▶ [Task instructions]:
Could you reproduce the lines below from the one with "Given: Click the Tether logo icon" through the one with "The height and"? Keep both ends and add nothing.

▶ [Supplied data]:
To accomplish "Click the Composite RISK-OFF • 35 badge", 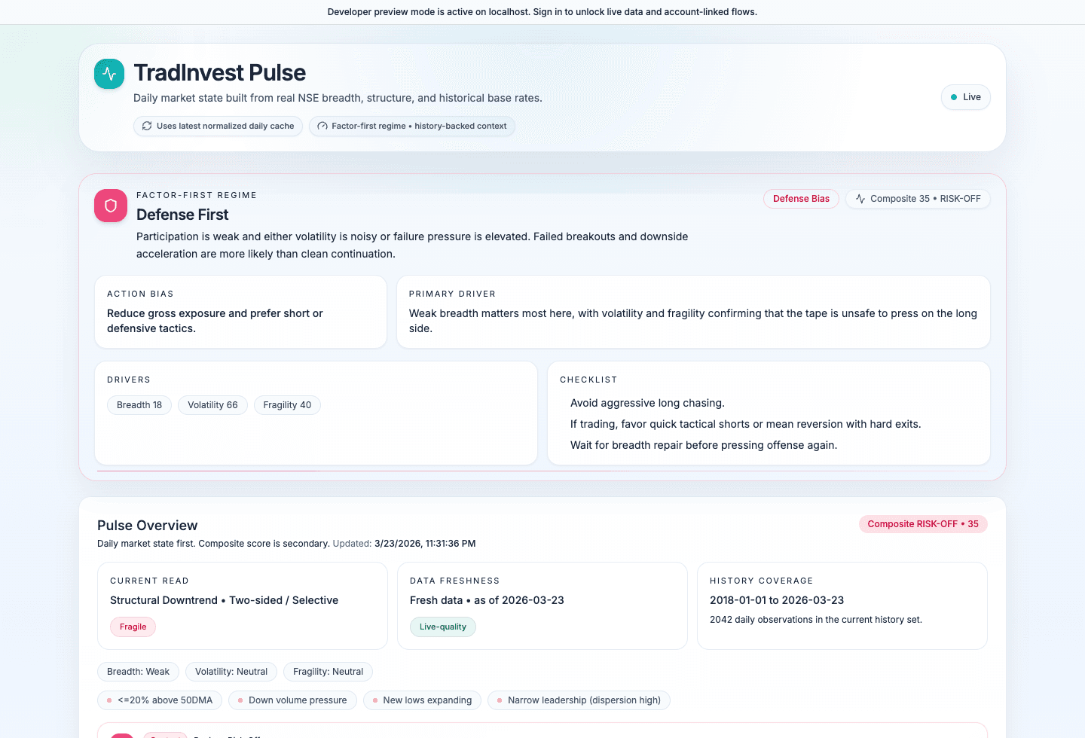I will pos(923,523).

==

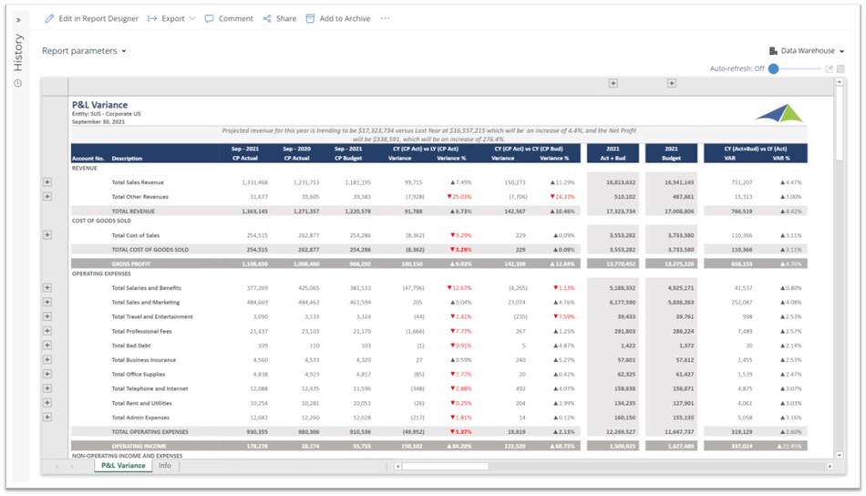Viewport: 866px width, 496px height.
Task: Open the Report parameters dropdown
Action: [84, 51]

==

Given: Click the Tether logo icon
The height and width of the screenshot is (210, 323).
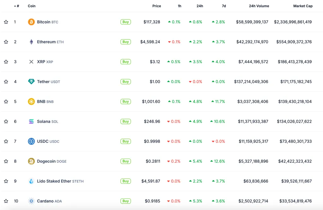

▶ [Task output]:
Given: Click the Tether logo icon
The height and width of the screenshot is (210, 323).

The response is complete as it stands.